O conhecimento de como a biologia tumoral afeta o funcionamento psicológico tem aberto possibilidades para métodos alternativos de melhorar o estresse psíquico e a qualidade de vida dos padecentes de câncer. Educando-se a consciência dos pacientes pode-se desenvolver estratégias de enfrentamento e melhoria da qualidade de vida, com repercussões importantes para o organismo. O uso desta abordagem em grupos de pacientes que sofreram intervenções na próstata, mostrou redução nos níveis de cortisol, de inflamação, de marcadores tumorais, e da pressão sanguínea [Kiss e Meryn, 2001]. Embora ainda não se tenha uma conclusão sobre estas intervenções no aumento da sobrevida, não resta duvidas que elas melhorem significativamente a qualidade de vida.

REFERÊNCIAS

·        Lin K, Lipsitz R, Miller T, Janakiraman S. Benefits and harms of prostate-specific antigen screening for prostate cancer: an evidence update for the U.S. Preventive Services Task Force. Ann Intern Med 2008, 149:192––199.

·        Pinto B, Trunzo J. Health behaviors during and after a cancer diagnosis, cancer survivorship: resilience across the lifespan. Cancer 2005, 104(11 Suppl):2614––2623.

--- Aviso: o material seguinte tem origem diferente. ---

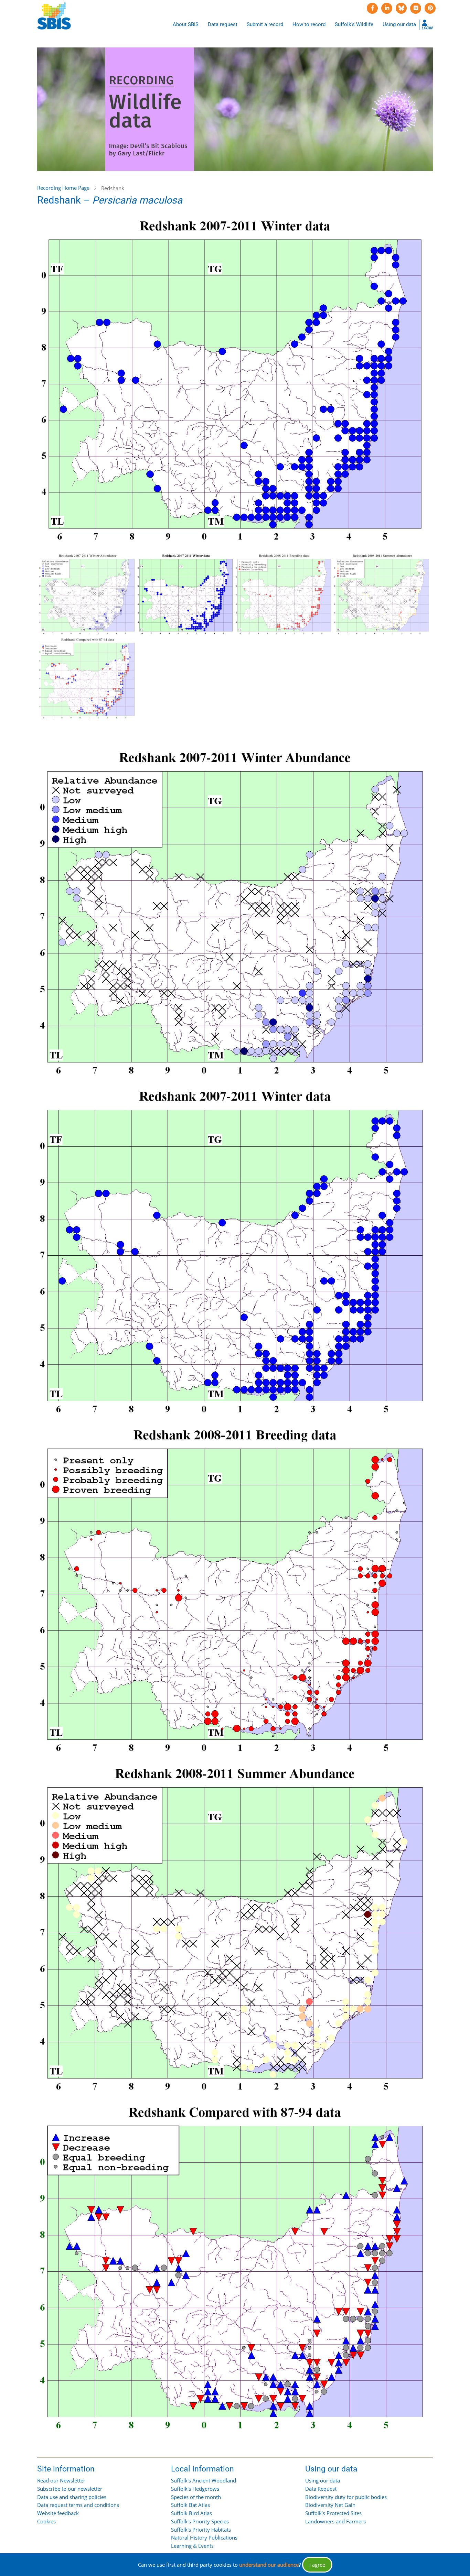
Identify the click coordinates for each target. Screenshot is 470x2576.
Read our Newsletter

·        Stein K, Syrjala K, Andrykowski M. Physical and psychological long-term and late effects of cancer. Cancer 2008, 112(11 Suppl):2577––2592.

·        Cox J, Amling C. Current decision-making in prostate cancer therapy. Curr Opin Urol 2008, 18:275––278.

·        Reich M. Depression and cancer: recent data on clinical issues, research challenges and treatment approaches. Curr Opin Oncol 2008, 20:353––359..

·        Lawlor PG, Bruera ED. Delirium in patients with advanced cancer. Hematol Oncol Clin North Am 2002, 16:701––714.

·        Tremont-Lukats I, Bobustuc G, Lagos GK, et al. Brain metastasis from prostate carcinoma: the M.D. Anderson Cancer Center experience. Cancer 2003, 98:363––368.

·        Kiss A, Meryn S: Effect of sex and gender on psychological aspects of prostate and breast cancer. BMJ 2001, 323:1055––1058.